● **Exercise brief**:
For every line in the material, set down an identical one.

*** Opening of Data shown ***

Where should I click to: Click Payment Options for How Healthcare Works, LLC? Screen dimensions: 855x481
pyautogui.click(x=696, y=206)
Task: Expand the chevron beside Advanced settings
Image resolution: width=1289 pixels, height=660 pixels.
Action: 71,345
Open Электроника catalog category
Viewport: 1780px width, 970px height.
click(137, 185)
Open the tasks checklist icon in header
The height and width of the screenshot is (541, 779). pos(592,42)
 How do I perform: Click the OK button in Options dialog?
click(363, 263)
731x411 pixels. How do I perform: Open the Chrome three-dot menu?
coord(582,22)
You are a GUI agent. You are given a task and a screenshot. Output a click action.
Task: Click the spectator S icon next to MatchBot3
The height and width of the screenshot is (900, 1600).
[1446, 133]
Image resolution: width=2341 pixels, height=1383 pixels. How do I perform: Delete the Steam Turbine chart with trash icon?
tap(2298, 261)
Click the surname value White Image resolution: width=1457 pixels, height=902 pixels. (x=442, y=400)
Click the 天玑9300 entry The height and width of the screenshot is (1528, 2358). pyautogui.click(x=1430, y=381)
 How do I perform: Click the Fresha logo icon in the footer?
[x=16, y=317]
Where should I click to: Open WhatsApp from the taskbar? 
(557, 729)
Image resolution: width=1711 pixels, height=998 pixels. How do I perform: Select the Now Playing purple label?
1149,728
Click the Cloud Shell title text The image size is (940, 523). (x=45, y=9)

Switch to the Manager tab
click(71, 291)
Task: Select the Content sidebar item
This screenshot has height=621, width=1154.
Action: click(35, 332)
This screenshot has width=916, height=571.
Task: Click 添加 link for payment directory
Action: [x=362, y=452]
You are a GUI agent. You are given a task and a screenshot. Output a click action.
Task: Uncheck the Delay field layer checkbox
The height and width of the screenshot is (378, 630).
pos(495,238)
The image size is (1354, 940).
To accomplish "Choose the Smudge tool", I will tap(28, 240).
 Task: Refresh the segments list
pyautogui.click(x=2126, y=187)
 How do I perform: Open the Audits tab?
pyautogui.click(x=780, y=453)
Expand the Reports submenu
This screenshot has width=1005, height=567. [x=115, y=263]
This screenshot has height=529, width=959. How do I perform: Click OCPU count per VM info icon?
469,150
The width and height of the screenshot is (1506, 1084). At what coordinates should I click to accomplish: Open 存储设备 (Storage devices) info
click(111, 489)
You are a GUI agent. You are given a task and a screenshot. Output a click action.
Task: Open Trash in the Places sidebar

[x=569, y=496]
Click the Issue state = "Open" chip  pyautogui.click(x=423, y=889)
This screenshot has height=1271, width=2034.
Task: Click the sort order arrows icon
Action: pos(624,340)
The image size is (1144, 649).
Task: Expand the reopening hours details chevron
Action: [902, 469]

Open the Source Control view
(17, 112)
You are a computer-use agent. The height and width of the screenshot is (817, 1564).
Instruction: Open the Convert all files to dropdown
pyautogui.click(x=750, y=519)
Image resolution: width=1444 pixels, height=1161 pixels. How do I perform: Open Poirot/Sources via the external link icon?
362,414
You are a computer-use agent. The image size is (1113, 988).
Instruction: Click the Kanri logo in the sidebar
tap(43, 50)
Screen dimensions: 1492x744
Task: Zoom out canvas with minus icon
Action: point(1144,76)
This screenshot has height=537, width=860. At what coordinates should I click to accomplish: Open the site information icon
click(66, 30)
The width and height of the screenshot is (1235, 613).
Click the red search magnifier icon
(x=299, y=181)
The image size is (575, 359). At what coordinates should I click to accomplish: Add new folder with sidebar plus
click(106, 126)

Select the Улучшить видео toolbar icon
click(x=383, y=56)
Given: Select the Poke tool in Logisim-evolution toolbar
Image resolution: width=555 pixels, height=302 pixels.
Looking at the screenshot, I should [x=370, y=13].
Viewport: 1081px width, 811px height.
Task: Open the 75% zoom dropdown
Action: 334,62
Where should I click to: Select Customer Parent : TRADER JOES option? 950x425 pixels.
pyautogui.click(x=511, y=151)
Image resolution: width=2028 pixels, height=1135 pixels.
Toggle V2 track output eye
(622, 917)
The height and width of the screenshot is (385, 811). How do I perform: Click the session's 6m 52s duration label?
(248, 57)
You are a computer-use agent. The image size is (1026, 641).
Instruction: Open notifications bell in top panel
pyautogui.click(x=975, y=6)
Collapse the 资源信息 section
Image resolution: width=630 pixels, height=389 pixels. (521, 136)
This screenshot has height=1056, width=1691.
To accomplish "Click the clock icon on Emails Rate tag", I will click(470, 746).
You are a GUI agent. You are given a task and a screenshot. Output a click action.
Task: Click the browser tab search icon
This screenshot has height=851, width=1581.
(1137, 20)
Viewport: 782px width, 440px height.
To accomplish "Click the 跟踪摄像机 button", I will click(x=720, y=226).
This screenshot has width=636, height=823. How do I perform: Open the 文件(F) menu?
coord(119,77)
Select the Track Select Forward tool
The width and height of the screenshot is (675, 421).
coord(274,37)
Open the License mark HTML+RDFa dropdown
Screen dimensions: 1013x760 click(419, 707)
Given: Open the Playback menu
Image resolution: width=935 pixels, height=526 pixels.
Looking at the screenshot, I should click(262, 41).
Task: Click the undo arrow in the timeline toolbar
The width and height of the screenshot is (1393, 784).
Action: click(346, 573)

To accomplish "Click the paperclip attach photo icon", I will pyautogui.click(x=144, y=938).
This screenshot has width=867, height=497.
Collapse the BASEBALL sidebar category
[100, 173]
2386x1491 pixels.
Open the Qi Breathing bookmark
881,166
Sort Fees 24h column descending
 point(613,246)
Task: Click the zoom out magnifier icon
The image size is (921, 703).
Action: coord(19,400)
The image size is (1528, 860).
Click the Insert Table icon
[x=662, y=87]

*** Close of Data shown ***

● **Solution below**:
Where should I click to: Click Payment Options for How Healthcare Works, LLC? Screen dimensions: 855x481
pyautogui.click(x=696, y=206)
Task: Expand the chevron beside Advanced settings
Image resolution: width=1289 pixels, height=660 pixels.
Action: 71,345
Open Электроника catalog category
Viewport: 1780px width, 970px height.
click(137, 185)
Open the tasks checklist icon in header
The height and width of the screenshot is (541, 779). pos(592,42)
 How do I perform: Click the OK button in Options dialog?
click(363, 263)
731x411 pixels. How do I perform: Open the Chrome three-dot menu?
coord(582,22)
You are a GUI agent. You are given a task and a screenshot. Output a click action.
Task: Click the spectator S icon next to MatchBot3
The height and width of the screenshot is (900, 1600).
[1446, 133]
Image resolution: width=2341 pixels, height=1383 pixels. How do I perform: Delete the Steam Turbine chart with trash icon?
tap(2298, 261)
Click the surname value White Image resolution: width=1457 pixels, height=902 pixels. (x=442, y=400)
Click the 天玑9300 entry The height and width of the screenshot is (1528, 2358). pyautogui.click(x=1430, y=381)
 How do I perform: Click the Fresha logo icon in the footer?
[x=16, y=317]
Where should I click to: Open WhatsApp from the taskbar? 
(557, 729)
Image resolution: width=1711 pixels, height=998 pixels. How do I perform: Select the Now Playing purple label?
1149,728
Click the Cloud Shell title text The image size is (940, 523). (x=45, y=9)

Switch to the Manager tab
click(71, 291)
Task: Select the Content sidebar item
This screenshot has height=621, width=1154.
Action: click(35, 332)
This screenshot has width=916, height=571.
Task: Click 添加 link for payment directory
Action: [x=362, y=452]
You are a GUI agent. You are given a task and a screenshot. Output a click action.
Task: Uncheck the Delay field layer checkbox
The height and width of the screenshot is (378, 630).
pos(495,238)
The image size is (1354, 940).
To accomplish "Choose the Smudge tool", I will tap(28, 240).
 Task: Refresh the segments list
pyautogui.click(x=2126, y=187)
 How do I perform: Open the Audits tab?
pyautogui.click(x=780, y=453)
Expand the Reports submenu
This screenshot has width=1005, height=567. [x=115, y=263]
This screenshot has height=529, width=959. How do I perform: Click OCPU count per VM info icon?
469,150
The width and height of the screenshot is (1506, 1084). At what coordinates should I click to accomplish: Open 存储设备 (Storage devices) info
click(111, 489)
You are a GUI agent. You are given a task and a screenshot. Output a click action.
Task: Open Trash in the Places sidebar

[x=569, y=496]
Click the Issue state = "Open" chip  pyautogui.click(x=423, y=889)
This screenshot has height=1271, width=2034.
Task: Click the sort order arrows icon
Action: pos(624,340)
The image size is (1144, 649).
Task: Expand the reopening hours details chevron
Action: [902, 469]

Open the Source Control view
(17, 112)
You are a computer-use agent. The height and width of the screenshot is (817, 1564).
Instruction: Open the Convert all files to dropdown
pyautogui.click(x=750, y=519)
Image resolution: width=1444 pixels, height=1161 pixels. How do I perform: Open Poirot/Sources via the external link icon?
362,414
You are a computer-use agent. The image size is (1113, 988).
Instruction: Click the Kanri logo in the sidebar
tap(43, 50)
Screen dimensions: 1492x744
Task: Zoom out canvas with minus icon
Action: point(1144,76)
This screenshot has height=537, width=860. At what coordinates should I click to accomplish: Open the site information icon
click(66, 30)
The width and height of the screenshot is (1235, 613).
Click the red search magnifier icon
(x=299, y=181)
The image size is (575, 359). At what coordinates should I click to accomplish: Add new folder with sidebar plus
click(106, 126)

Select the Улучшить видео toolbar icon
click(x=383, y=56)
Given: Select the Poke tool in Logisim-evolution toolbar
Image resolution: width=555 pixels, height=302 pixels.
Looking at the screenshot, I should [x=370, y=13].
Viewport: 1081px width, 811px height.
Task: Open the 75% zoom dropdown
Action: 334,62
Where should I click to: Select Customer Parent : TRADER JOES option? 950x425 pixels.
pyautogui.click(x=511, y=151)
Image resolution: width=2028 pixels, height=1135 pixels.
Toggle V2 track output eye
(622, 917)
The height and width of the screenshot is (385, 811). How do I perform: Click the session's 6m 52s duration label?
(248, 57)
You are a computer-use agent. The image size is (1026, 641).
Instruction: Open notifications bell in top panel
pyautogui.click(x=975, y=6)
Collapse the 资源信息 section
Image resolution: width=630 pixels, height=389 pixels. (521, 136)
This screenshot has height=1056, width=1691.
To accomplish "Click the clock icon on Emails Rate tag", I will click(470, 746).
You are a GUI agent. You are given a task and a screenshot. Output a click action.
Task: Click the browser tab search icon
This screenshot has height=851, width=1581.
(1137, 20)
Viewport: 782px width, 440px height.
To accomplish "Click the 跟踪摄像机 button", I will click(x=720, y=226).
This screenshot has width=636, height=823. How do I perform: Open the 文件(F) menu?
coord(119,77)
Select the Track Select Forward tool
The width and height of the screenshot is (675, 421).
coord(274,37)
Open the License mark HTML+RDFa dropdown
Screen dimensions: 1013x760 click(419, 707)
Given: Open the Playback menu
Image resolution: width=935 pixels, height=526 pixels.
Looking at the screenshot, I should click(262, 41).
Task: Click the undo arrow in the timeline toolbar
The width and height of the screenshot is (1393, 784).
Action: click(346, 573)

To accomplish "Click the paperclip attach photo icon", I will pyautogui.click(x=144, y=938).
This screenshot has width=867, height=497.
Collapse the BASEBALL sidebar category
[100, 173]
2386x1491 pixels.
Open the Qi Breathing bookmark
881,166
Sort Fees 24h column descending
 point(613,246)
Task: Click the zoom out magnifier icon
The image size is (921, 703).
Action: coord(19,400)
The image size is (1528, 860).
Click the Insert Table icon
[x=662, y=87]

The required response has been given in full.